## 任务说明 1
根据下面这篇关于 Bitbucket Runner 的文章,Atlassian 是在什么时候宣布推出可用于 Bitbucket Pipeline 的自托管 Runner 的?

## 阅读材料
+ + + + +

Bitbucket Runners on K8s
Atlassian 在 2021年 9月宣布可以用於 bitbucket pipeline 的自託管Runners ?
Background
公司內部主要使用Bitbucket cloud 作為代碼託管平台,前陣子被assign了任務~目標是要省錢,因此survey了bitbucket runner,並將它實踐上production。
Introduction
Bitbucket runner 分為兩種級別:
repo runner
- 僅該repo 可使用workspace runner
- 所有workspace的repo 可以一起使用
Pros:
- 可以訪問內網的數據庫 - 將runner 埋在自己的環境中訪問自己數據庫為pipeline使用,這是相對使用cloud pipeline來說更為安全的做法
- 擁有更大的資源 - cloud pipeline 開的機器有限制,如果需要更大的資源可以使用runner來完成
How to run?
以workspace level runner來說:
Step1: 訪問下面的網址,其中將workspace_name 替換成自己的workspace。

+ + + + +

## 记录

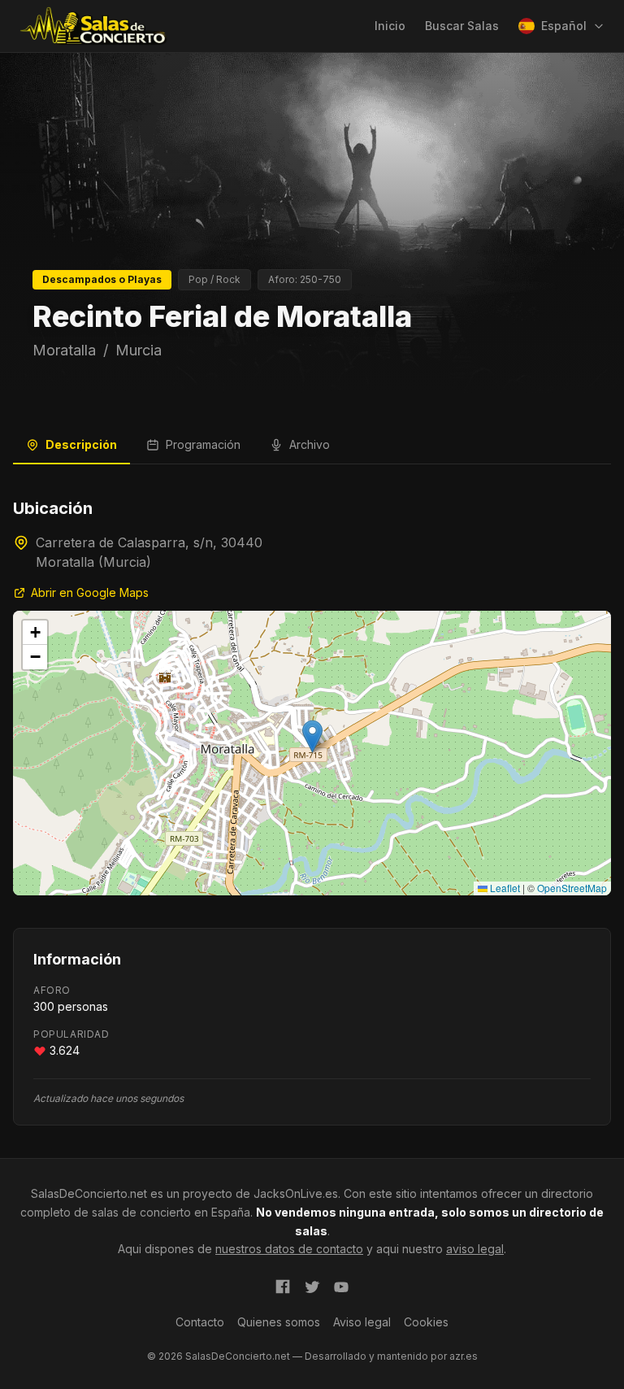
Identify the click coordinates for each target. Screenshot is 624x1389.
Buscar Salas (462, 26)
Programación (203, 444)
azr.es (463, 1356)
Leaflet (504, 888)
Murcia (138, 350)
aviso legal (475, 1249)
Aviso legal (362, 1322)
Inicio (390, 26)
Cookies (426, 1322)
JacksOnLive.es (296, 1193)
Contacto (200, 1322)
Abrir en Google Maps (90, 592)
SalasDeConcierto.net (89, 1193)
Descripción (81, 444)
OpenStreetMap (572, 888)
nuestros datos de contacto (289, 1249)
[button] (312, 736)
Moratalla (64, 350)
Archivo (309, 444)
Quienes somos (278, 1322)
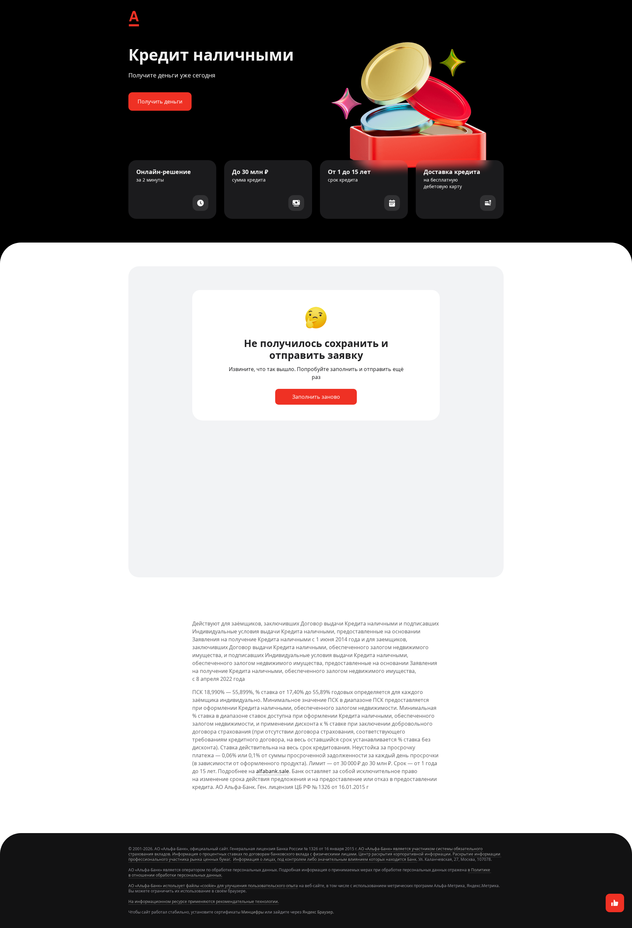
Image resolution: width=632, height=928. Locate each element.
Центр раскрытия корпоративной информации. (405, 854)
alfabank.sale (272, 771)
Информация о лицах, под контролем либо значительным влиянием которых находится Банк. (325, 859)
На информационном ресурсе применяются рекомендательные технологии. (203, 901)
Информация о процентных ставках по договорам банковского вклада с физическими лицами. (264, 854)
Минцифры (252, 912)
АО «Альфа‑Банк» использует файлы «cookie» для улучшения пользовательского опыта (213, 885)
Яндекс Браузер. (318, 912)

+ + + + +

## 任务说明 2
请统计上面的记录中含有字符串“Информация”的行数,只需给出数字。

## 参考答案 1
2021年9月。

## 参考答案 2
2